安倍政権は新成長戦略の柱である「ローカル・アベノミクス」において、地方と中堅・中小企業の活性化を日本経済底上げの絶対条件と位置づけた。中小向け支援策も打ち出されているが、旺盛な成長意欲を持つビジネスオーナーたちがいま何よりも渇望しているのは、自社の成長への道筋をはっきりと描くことだろう。その答えを探る「未来をつくるイノベーション」シリーズ第2回は、サイバーダインの山海嘉之社長とオリックス・リビングの入江徹氏に「ロボットビジネスの可能性と成長戦略」について聞いた。

革新的サイバニックシステムで寝たきりゼロ実現に挑戦する

 2015年11月25日、日本初のロボット治療機器として厚生労働省から医療機器承認されたのは、世界初のサイボーグ型ロボット「ロボットスーツHAL®」の医療モデル。HAL医療用(下肢タイプ)は、筑波大学発のベンチャー企業サイバーダインが開発した。筋ジストロフィーやALSなどの進行性の神経筋難病患者の歩行機能を改善し、進行抑制治療効果が治験によって確認され薬事承認された。

筑波大学大学院 教授
サイバニクス研究センター センター長
内閣府ImPACT革新的研究開発推進プログラム プログラムマネージャー
CYBERDYNE(株) 代表取締役社長/CEO
山海嘉之氏
1958年生まれ。87年、筑波大学大学院工学研究科修了。工学博士。日本学術振興会特別研究員、筑波大学助教授、米国ベイラー医科大学客員教授を経て現職。サイバネティクス、メカトロニクス、インフォマティクスを中心に脳・神経科学やロボット工学、生理学などを融合複合した新学術領域「サイバニクス」を創成し、2004年CYBERDYNE設立(14年3月東証マザーズ上場)。世界初のサイボーグ型ロボット「ロボットスーツHAL®」の社会実装を力強く推進中。

 HALの最大の特徴は、装着者とロボットを機能的に一体化することができる点だ。身体を動かそうとする際に脳から脊髄を通じて筋肉に送られる信号をHALが捉え、装着者の身体と一体となって動作を実現することができる。すると実際の動きに伴う感覚系の情報が脳へフィードバックされて、身体を動かすために必要な指令信号の出し方を脳が学習する。疾患や加齢によって身体機能が低下した方であっても、これを繰り返すことで機能改善し、HALなしでも動けるようになるという。

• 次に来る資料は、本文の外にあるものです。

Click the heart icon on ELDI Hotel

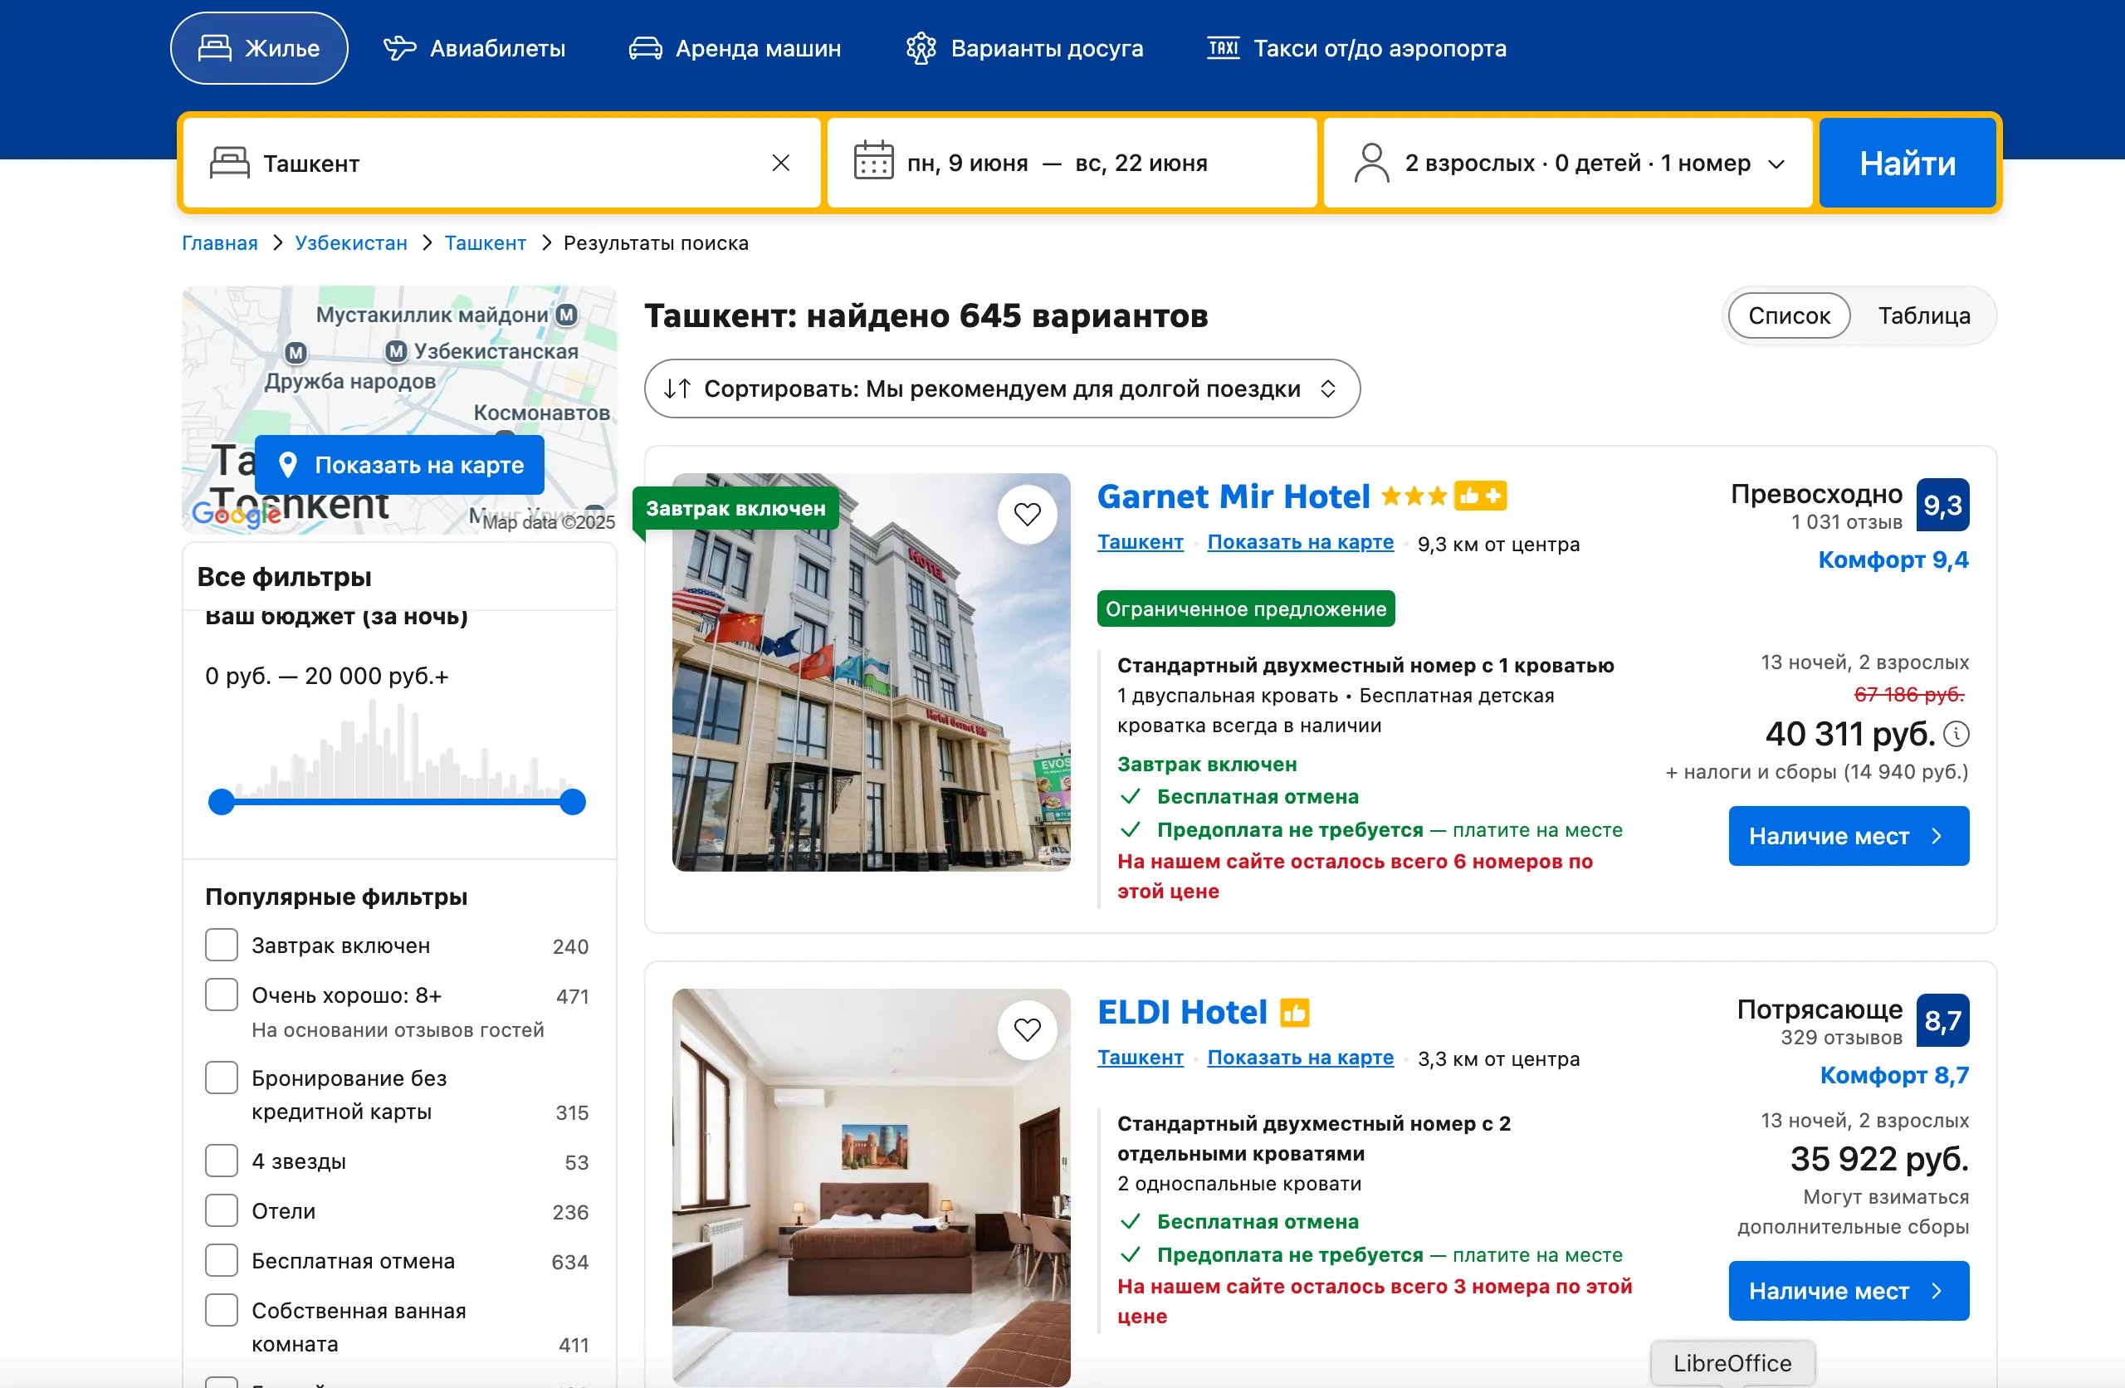[x=1027, y=1030]
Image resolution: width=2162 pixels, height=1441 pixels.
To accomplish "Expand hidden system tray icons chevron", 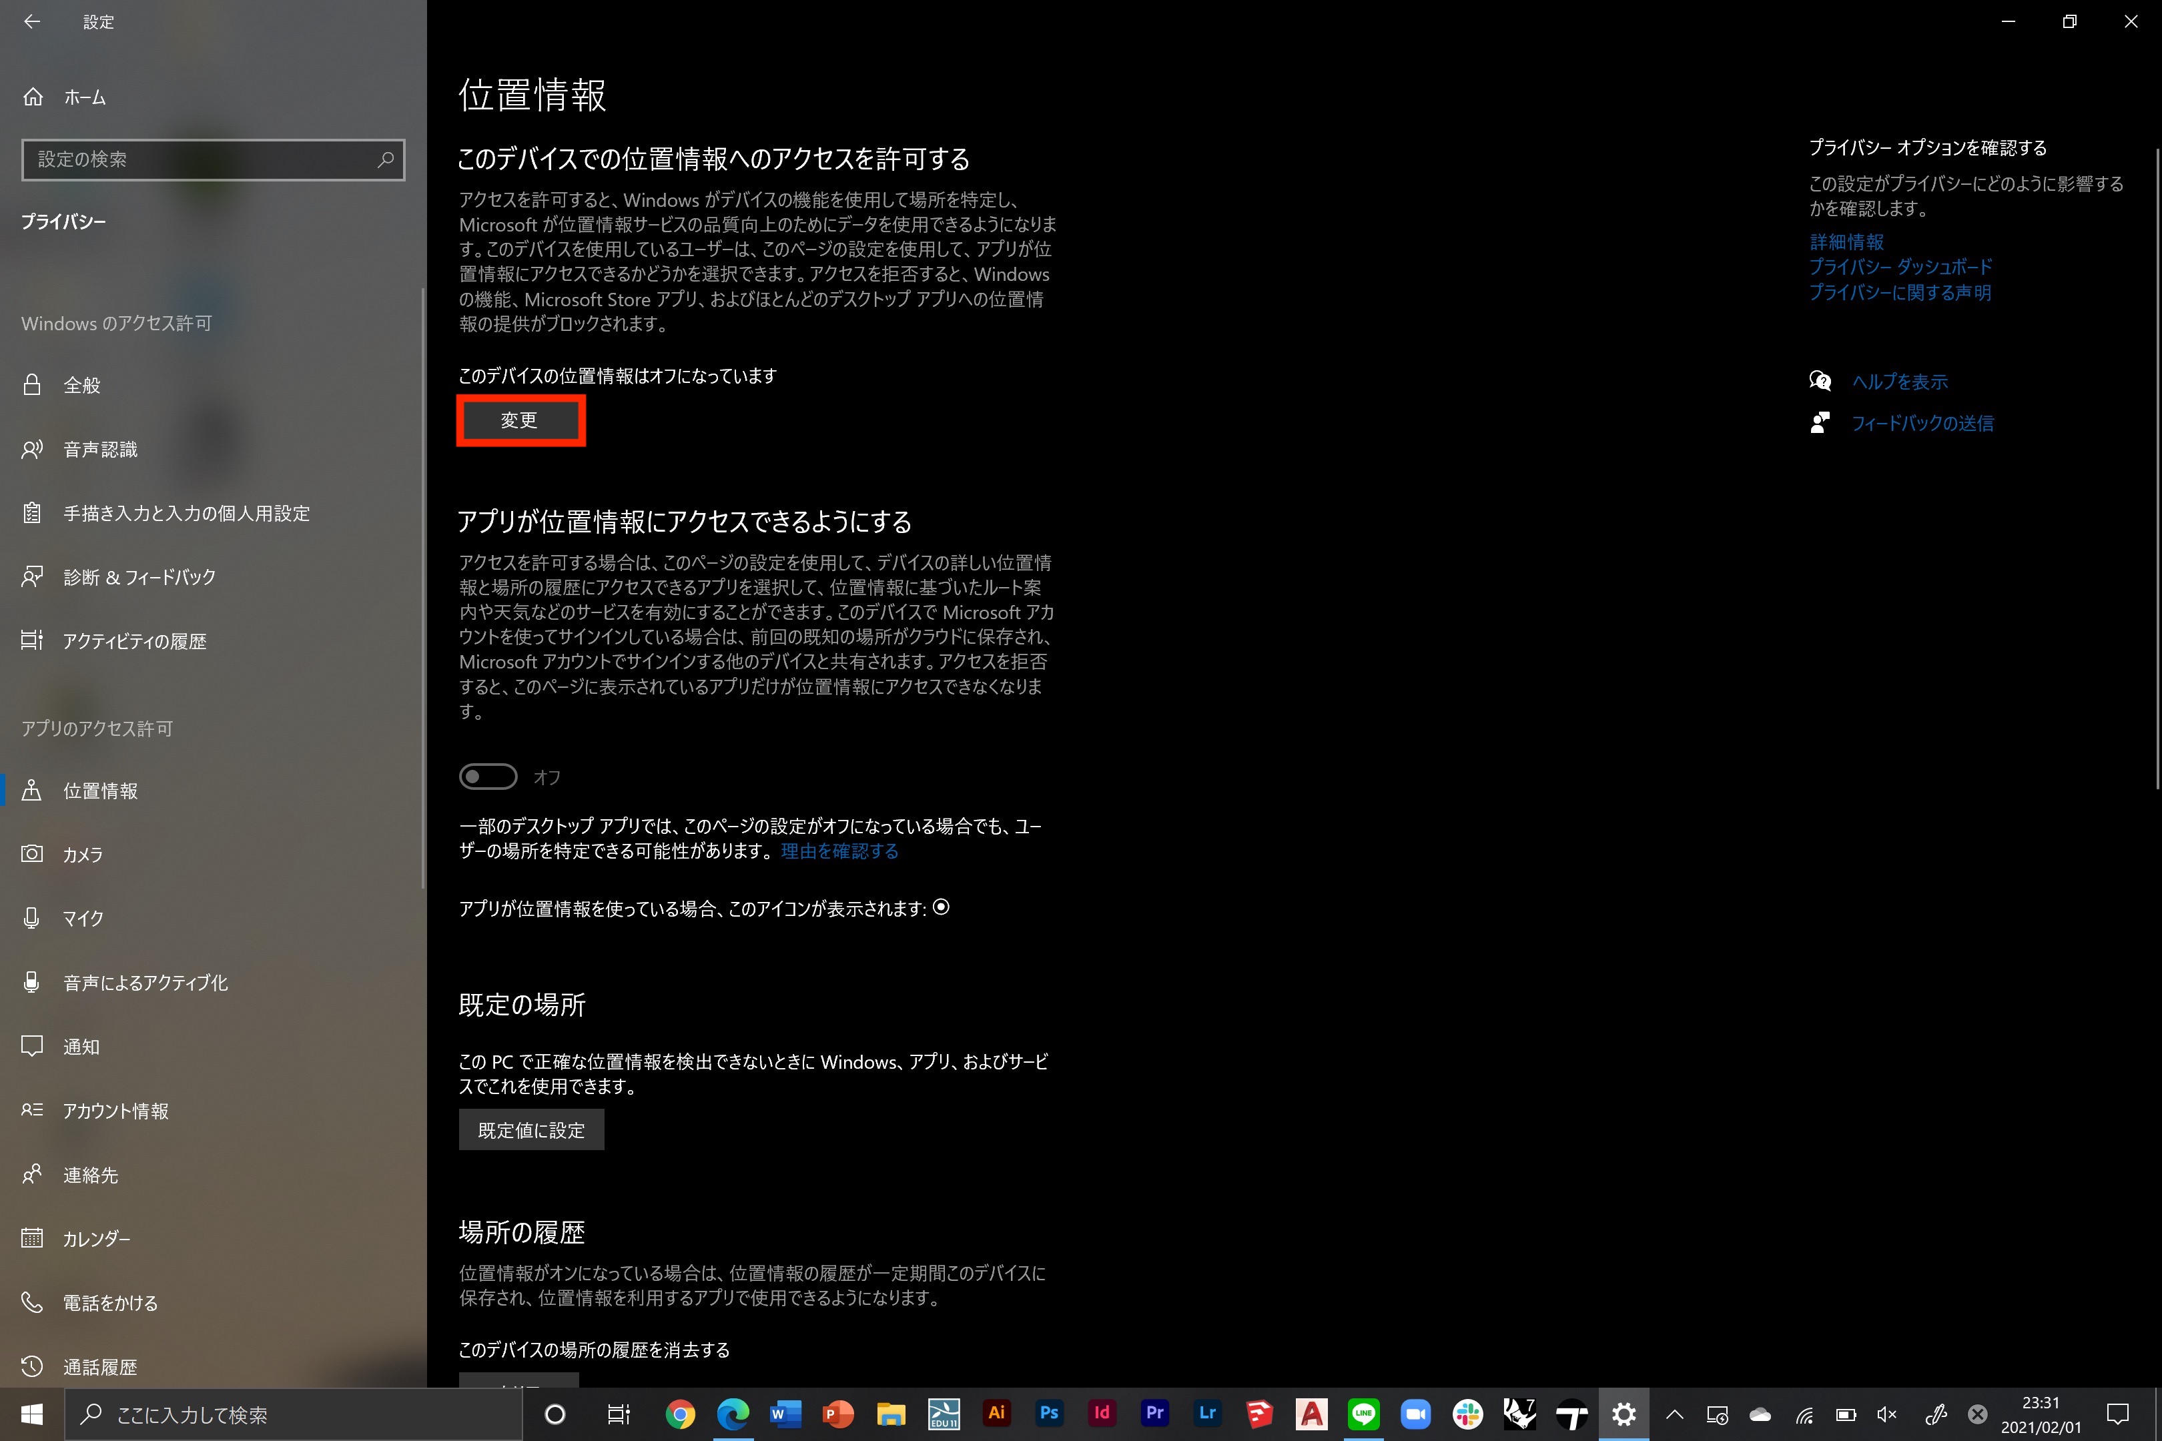I will tap(1675, 1414).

 1991年、当時は筑波大学の若手研究者であったサイバーダインの山海嘉之社長は、HALの原理を創り出すところから基礎研究開発を始めた。

「高齢化が進めば歩行困難などの障害を抱える人は増えるのに、それを支える側は減少していく一方という未来が見えていました。テクノロジーは社会課題を解決して、人や社会の役に立ってこそ意味がある。介護/治療される側の身体機能を少しでも改善して、介護/治療する側の負担を減らすためにHALは生まれました」

 立ち上がれるかどうか、歩けるかどうかで医療・介護の費用と負担は大きく変わるが、山海社長によれば、サイバニクスをコア技術とした革新的サイバニックシステムを研究開発し社会実装を推進することにより、それらの壁を乗り越え、重介護ゼロ社会を実現する、という。これは、内閣府ImPACTプログラムのPM(プログラムマネージャー)として取り組む課題でもある。

 2025年、日本は3人に1人が65歳以上、5人に1人が75歳以上という超高齢社会を迎える。医療・介護費用の急激な増加と、施設や人手の不足は避けられない見通しで、その解消に役立つロボットへの期待が高まっている。

 HALの実用化はその先鞭をつける動きといえるが、実は欧州ではいち早く2013年に世界初のロボット治療機器として医療機器CEマーキング認証を取得し、ドイツでは脊髄損傷や脳卒中の患者治療に公的労災保険も適用されている。HALが生まれた日本で認証が遅れた背景には、法体制の整備や規制緩和の遅れがある。医療機器や医療保険の対象認可に要する時間も、欧州と比べると大幅に長い。

 ロボット大国の看板を掲げる日本は、年間出荷額、国内稼働台数ともに世界一で、基礎技術や素材、ソフトウエアでも世界最先端を行く。だが、それはあくまでも産業用ロボットの話で、医療・介護を中心とするサービスロボットでは欧米企業の動きが速い。

 医療環境が柔軟で、治験から実用化までをスピーディに進められる欧州は、医療ロボット市場の開拓を狙う企業にとって魅力的だ。サイバーダインのほかにも、欧州で実績を積んで逆輸入の形で日本での実用化を目指す国内企業は少なくない。